Figure 4. Ordering Gene Expression Cascades Using gfp Fusion Genes

(A) Ex[mlt-8p::gfp-pest] or Ex[mlt-10p::gfp-pest] larvae were fed bacteria expressing dsRNA for each gene indicated. Graph shows the percent of animals that were fluorescent before a defective molt, normalized to the percent of control larvae that were fluorescent before molting from the same stage. The number of larvae observed is shown in parenthesis. Note that RNAi of mlt-8 or acn-1 typically prevented completion of the L2/L3 molt, whereas RNAi of qua-1, fbn-1, or mlt-9 interfered most often with the L3/L4 or L4/A molts. RNAi of nhr-23 blocked the L3/L4 or L4/A molts in Ex[mlt-10p::gfp-pest] larvae, but prevented completion of the L2/L3 molt in most Ex[mlt-8p::gfp-pest] larvae. In control Ex[mlt-10p::gfp-pest] larvae, fluorescence was observed in 95% (n = 56), 100% (n = 43), or 94% (n = 48) of, respectively, L2, L3, or L4 stage animals. In control Ex[mlt-8p::gfp-pest] larvae, fluorescence was observed in 74% (n = 57) or 70% (n = 36) of L2 stage, and 90% (n = 49) of L4 stage animals. Pair-wise chi-square tests indicate that the decreased fraction of nhr-23(RNAi) or acn-1(RNAi) larvae that express mlt-8p::gfp-pest, and of nhr-23(RNAi), acn-1(RNAi), or mlt-8(RNAi) larvae that express mlt-10p::gfp-pest, relative to control animals, is significant, with p ≤ 0.001 in all cases. (B) Ex[mlt-10p::gfp-pest] larvae were fed bacteria expressing dsRNA for each gene indicated, or control bacteria not expressing dsRNA of a worm gene. Graph shows the percent of larvae that were fluorescent late in the late L2, L3, and L4 stage, normalized to control animals, with values representing the weighted average of two independent experiments. ‡ indicates that larvae failed to develop to the stage of observation. Table S5 contains the raw data contributing to this figure.

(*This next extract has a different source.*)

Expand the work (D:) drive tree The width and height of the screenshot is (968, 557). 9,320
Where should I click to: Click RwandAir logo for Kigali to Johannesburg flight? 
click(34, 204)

Figure 5. A Model for Molting of C. elegans

(1) Endocrine and possibly neuroendocrine cues trigger molting in C. elegans, stimulating epithelial cells to remodel the exoskeleton near the end of each larval stage. (2) Transcriptional cascades involving NHRs alter gene expression in response to the endocrine cue. In particular, NHR-23 directly or indirectly activates expression of many genes, including mlt-8, mlt-9, mlt-10, mlt-11, acn-1, and nas-37 in the hypodermis, as well as xrn-2 in the pharyngeal myoepithelium. (3) Factors downstream of NHR-23, including MLT-8 and ACN-1, amplify the signal to molt. Signaling via transmembrane proteins likely stimulates release of the old cuticle. (4) Extracellular matrix proteins and secreted enzymes identified in our screen contribute to the new cuticle or regulate release of the old one. We expect precise regulation of these transmembrane proteins and secreted enzymes to accompany the molt. In theory, intercellular signaling might coordinate events in different epithelial cells, the muscle, and the intestine. We further expect secreted signals to provide feedback on the status of the molt to endocrine regulators. The Hint domain protein QUA-1 is a good candidate for a signal secreted from the hypodermis that might amplify a cue for ecdysis, signal to adjacent tissues, or provide feedback. Green shading indicates that a gfp fusion to the corresponding gene was expressed in epithelial cells. † indicates that the gene is required for expression of mlt-10p::gfp-pest in the hypodermis.